Stop balneazione a lido Volano: acqua estremamente limpida in mattinata. Raffica di divieti anche in Romagna

lido volanoStop alla balneazione a lido di Volano.

A deciderlo il sindaco di Comacchio, Marco Fabbri, che ha emesso oggi un’ordinanza di divieto temporaneo di balneazione nei tratti di mare tra la spiaggia libera a nord del bagno Cormorano fino alla spiaggia libera a sud del Villaggio Spiaggia e Romea.

Il motivo? Una concentrazione superiore ai valori limite di enterococchi intestinali riscontrati dopo le analisi effettuate dall’Unità operativa igiene e sanità pubblica del Dipartimento di sanità pubblica dell’azienda Usl Ferrara.

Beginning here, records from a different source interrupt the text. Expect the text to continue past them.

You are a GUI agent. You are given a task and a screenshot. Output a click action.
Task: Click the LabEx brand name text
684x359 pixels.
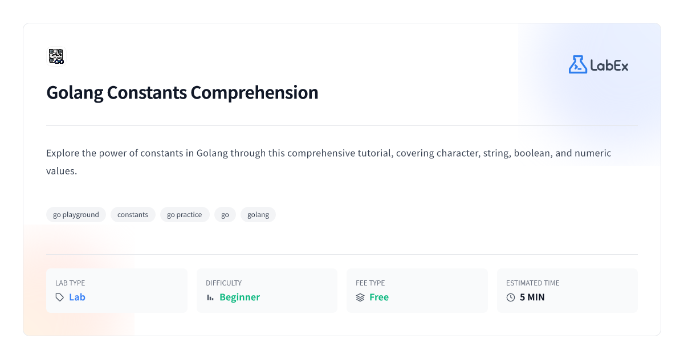pyautogui.click(x=609, y=66)
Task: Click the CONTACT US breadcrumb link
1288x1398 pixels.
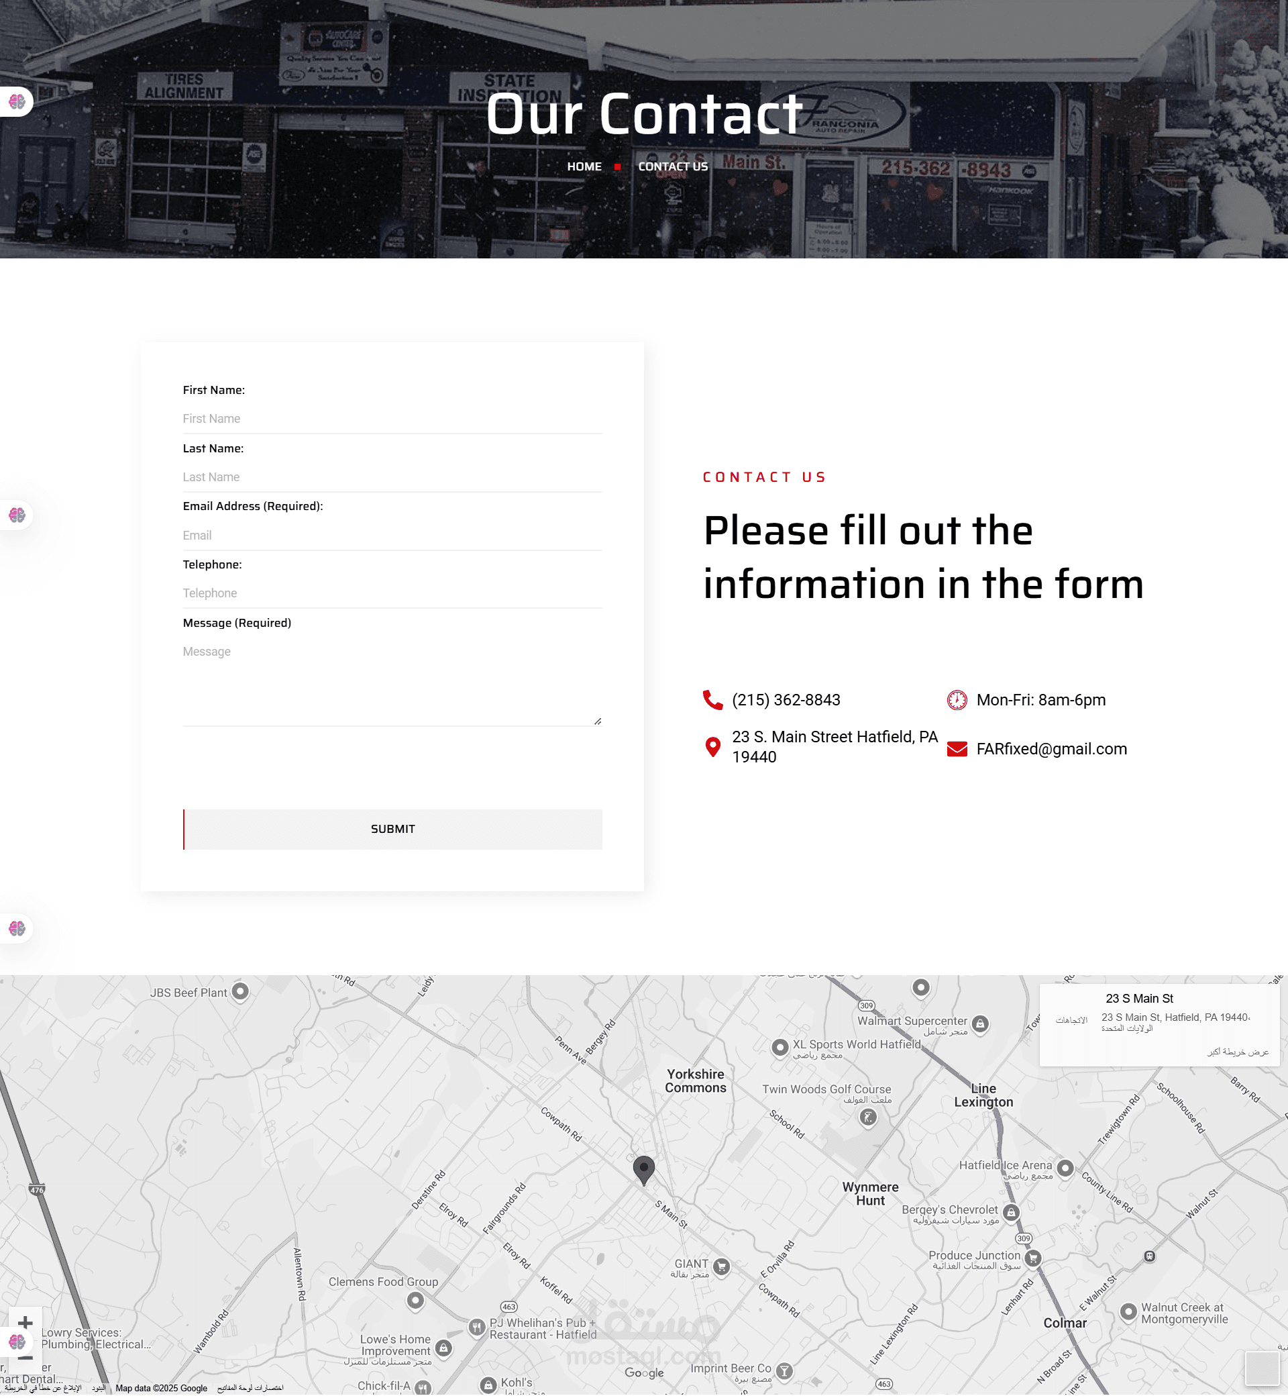Action: click(673, 167)
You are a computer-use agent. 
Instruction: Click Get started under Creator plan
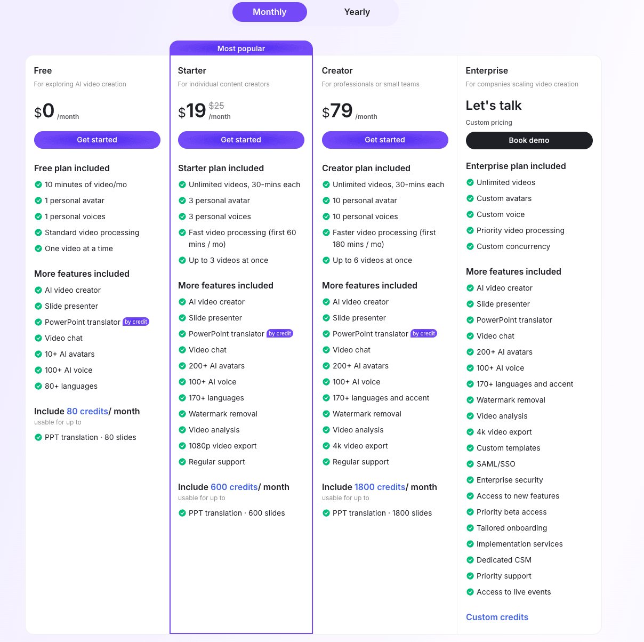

Balneazione libera in tutti gli altri 26 chilometri di costa comacchiese, puntualizza il primo cittadino che sottolinea come le acque del Lido Volano siano classificate di qualità eccellente e mai in passato abbiano registrato sforamenti dei limiti di legge.

I divieti però saranno revocati non appena sarà emesso un nuovo rapporto di prova da parte di Arpae che attesti il rientro dei valori dei parametri nei limiti previsti dalla legge.

Proprio questa mattina, su Facebook, venivano postate foto di un’acqua estremamente trasparente al lido rispetto alla normalità.

I gestori del bagno Apollo di lido Volano scrivono sul social network:

Quasi “sicuramente” si sono verificati problemi di proliferazione batterica causati dalle alte temperature della scorsa settimana. In considerazione che il prelievo è stato effettuato il 24 luglio e le acque sono in movimento,le nuove verifiche che verranno fatte entro 48 ore rassicureranno tutti i turisti e clienti.

Dopo le piogge e mareggiate dell’ultimo weekend i valori sicuramente saranno tornati nella norma. Creare allarmismo senza una certezza data dal secondo controllo crea solo confusione inutile.

DIVIETI ANCHE IN ROMAGNA. Divieto di balneazione temporanea in 13 punti del litorale di Rimini e tre del Cesenate per lo sforamento dei parametri di legge di escherichia coli e enterococchi. I marinai di salvataggio questo pomeriggio hanno issato le bandiere bianche e rosse per indicare il divieto di balneazione temporanea. Ieri l’Arpae ha fatto i prelievi nelle acque di balneazione lungo la costa emiliano-romagnola, come previsto dal calendario regionale. 

Oltre ai 13 punti del litorale riminese (di cui due a Riccione e due a Cattolica), il divieto riguarda anche Savignano, uno a Cesenatico e uno San Mauro, nella provincia di Forlì-Cesena.

Lunedì era già presente il divieto di balneazione in gran parte del litorale riminese a causa dell’apertura degli scarichi a mare delle acque fognarie dovuta alle piogge persistenti di domenica. I prelievi sono stati ripetuti oggi e se i parametri domani rientreranno nella norma, la balneazione non sarà più vietata.